A paterfamilias – Farrington is the resentful father of five – should not, in a logic-fitted world, yearn to go boozing with the boys; nor should he, in that same world, pawn off a watch chain to afford such debauchery. Were the author himself not Irish, he might be accused of cheap stereotyping (there is no expensive variant). But Joyce knows the kind he describes because Farrington contains a lot of him, and even more of more common men. That is to say, perhaps it is indeed natural for a man burdened by insatiable accountability to want to return to lighter days, evenings that lasted as long as one's thirst, dreams that extended those evenings down rich and glorious paths. But what Farrington undertakes later that evening with a bacchanalian crew, and then at home with his children, makes us lose all hope for his redemption.

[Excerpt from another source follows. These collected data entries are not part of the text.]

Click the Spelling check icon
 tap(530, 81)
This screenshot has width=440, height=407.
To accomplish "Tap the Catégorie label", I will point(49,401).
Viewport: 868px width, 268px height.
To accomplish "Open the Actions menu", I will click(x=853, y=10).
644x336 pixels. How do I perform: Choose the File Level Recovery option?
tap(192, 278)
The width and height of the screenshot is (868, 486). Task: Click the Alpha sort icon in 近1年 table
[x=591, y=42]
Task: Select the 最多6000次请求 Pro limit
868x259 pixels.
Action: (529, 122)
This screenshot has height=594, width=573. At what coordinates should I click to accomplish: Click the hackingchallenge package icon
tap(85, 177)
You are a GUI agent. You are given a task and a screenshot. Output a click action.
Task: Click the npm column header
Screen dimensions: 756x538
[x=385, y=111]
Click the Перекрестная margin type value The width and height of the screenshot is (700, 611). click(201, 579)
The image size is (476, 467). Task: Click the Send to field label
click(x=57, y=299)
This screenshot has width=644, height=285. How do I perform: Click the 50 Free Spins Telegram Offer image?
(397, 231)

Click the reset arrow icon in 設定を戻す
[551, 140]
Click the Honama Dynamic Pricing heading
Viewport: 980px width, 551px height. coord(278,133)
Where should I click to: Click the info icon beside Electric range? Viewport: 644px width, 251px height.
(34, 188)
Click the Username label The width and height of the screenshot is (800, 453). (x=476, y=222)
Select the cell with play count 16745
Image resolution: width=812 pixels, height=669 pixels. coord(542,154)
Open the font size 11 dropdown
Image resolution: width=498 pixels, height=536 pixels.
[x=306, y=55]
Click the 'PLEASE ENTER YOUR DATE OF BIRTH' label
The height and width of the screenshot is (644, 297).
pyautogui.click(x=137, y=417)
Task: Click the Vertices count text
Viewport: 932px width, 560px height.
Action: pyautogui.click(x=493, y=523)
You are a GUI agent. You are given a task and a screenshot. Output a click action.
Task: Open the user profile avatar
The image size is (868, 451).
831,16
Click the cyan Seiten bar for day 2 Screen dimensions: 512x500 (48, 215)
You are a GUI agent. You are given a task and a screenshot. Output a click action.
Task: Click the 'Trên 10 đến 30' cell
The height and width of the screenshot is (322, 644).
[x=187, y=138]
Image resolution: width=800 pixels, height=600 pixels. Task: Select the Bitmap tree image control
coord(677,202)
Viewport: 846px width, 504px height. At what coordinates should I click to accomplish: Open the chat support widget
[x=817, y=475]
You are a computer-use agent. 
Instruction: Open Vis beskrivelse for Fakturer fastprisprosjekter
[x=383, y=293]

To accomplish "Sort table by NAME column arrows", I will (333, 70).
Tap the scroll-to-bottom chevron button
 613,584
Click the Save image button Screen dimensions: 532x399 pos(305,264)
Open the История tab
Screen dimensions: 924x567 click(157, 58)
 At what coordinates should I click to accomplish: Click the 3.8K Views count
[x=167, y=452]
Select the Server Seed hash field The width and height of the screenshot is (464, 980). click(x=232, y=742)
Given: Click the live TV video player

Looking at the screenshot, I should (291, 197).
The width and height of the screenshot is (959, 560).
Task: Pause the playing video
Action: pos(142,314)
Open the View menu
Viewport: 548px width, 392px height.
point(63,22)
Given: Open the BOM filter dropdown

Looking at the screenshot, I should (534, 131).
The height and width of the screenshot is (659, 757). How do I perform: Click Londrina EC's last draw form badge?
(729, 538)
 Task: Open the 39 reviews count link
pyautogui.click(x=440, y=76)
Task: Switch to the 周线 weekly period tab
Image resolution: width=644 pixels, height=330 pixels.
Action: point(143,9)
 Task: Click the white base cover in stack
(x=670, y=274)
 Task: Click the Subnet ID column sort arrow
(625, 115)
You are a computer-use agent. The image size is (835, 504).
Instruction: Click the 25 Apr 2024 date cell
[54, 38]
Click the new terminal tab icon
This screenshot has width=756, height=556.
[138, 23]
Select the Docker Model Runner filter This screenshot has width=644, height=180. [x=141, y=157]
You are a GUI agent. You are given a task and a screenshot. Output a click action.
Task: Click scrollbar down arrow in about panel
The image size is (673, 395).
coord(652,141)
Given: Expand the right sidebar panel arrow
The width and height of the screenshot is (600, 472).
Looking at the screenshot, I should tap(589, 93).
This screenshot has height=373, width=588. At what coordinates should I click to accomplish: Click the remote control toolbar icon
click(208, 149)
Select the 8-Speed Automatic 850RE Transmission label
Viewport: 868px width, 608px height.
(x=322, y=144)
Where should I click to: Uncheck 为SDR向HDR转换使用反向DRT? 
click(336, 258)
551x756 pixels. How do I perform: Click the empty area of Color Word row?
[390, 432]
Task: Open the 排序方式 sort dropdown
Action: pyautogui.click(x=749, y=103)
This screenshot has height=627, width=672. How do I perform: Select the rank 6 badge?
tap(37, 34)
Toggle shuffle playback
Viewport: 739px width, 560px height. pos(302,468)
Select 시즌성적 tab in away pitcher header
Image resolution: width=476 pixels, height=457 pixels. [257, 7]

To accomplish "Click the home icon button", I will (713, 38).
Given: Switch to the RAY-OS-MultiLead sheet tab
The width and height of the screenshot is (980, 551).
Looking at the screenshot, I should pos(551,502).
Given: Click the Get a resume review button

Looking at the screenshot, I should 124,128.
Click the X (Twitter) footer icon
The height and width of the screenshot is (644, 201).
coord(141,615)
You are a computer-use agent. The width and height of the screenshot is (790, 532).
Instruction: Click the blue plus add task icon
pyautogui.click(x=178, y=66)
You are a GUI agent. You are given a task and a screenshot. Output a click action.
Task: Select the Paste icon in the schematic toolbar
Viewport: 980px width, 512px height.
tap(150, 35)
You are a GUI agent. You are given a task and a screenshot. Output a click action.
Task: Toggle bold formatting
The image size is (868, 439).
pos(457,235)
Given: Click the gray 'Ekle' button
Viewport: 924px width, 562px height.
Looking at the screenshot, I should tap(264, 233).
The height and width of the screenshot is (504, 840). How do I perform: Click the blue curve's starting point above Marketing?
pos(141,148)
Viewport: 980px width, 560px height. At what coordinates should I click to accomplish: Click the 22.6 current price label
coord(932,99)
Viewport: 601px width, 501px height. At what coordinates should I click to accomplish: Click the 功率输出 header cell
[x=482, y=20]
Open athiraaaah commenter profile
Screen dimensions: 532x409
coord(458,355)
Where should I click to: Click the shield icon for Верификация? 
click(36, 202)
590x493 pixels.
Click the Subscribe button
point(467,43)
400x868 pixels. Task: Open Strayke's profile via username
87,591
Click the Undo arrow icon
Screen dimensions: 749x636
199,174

Had the story been entitled "Farrington," "The Family Father," or "The Long Night after the Long Day," we might have concluded our analysis at the aforementioned points; failure, after all, has been one of literature's most enduring topics because, over time, tragedy and failure slip into synonymity. Yet "Counterparts" is as curious a headline as Farrington's actions are almost egregiously predictable. It has been proposed that the foil to our surly scribe is none other than his young son, who has little of his father so far, trapped in some narrow, infantile bliss that permits many to survive their childhoods. One might just as rationally argue for the ostensible pleasures gained by Alleyne as he hosts a female guest in his office, and then Farrington when he encounters a woman from London during his pub crawl. Another duo, however, can be taken into consideration, one of whom is certainly Farrington and the other of whom may well have been Farrington in an idealized future whose energy comes purely from the past. The only question is to what degree they have decided to co-exist in this plain and awful present.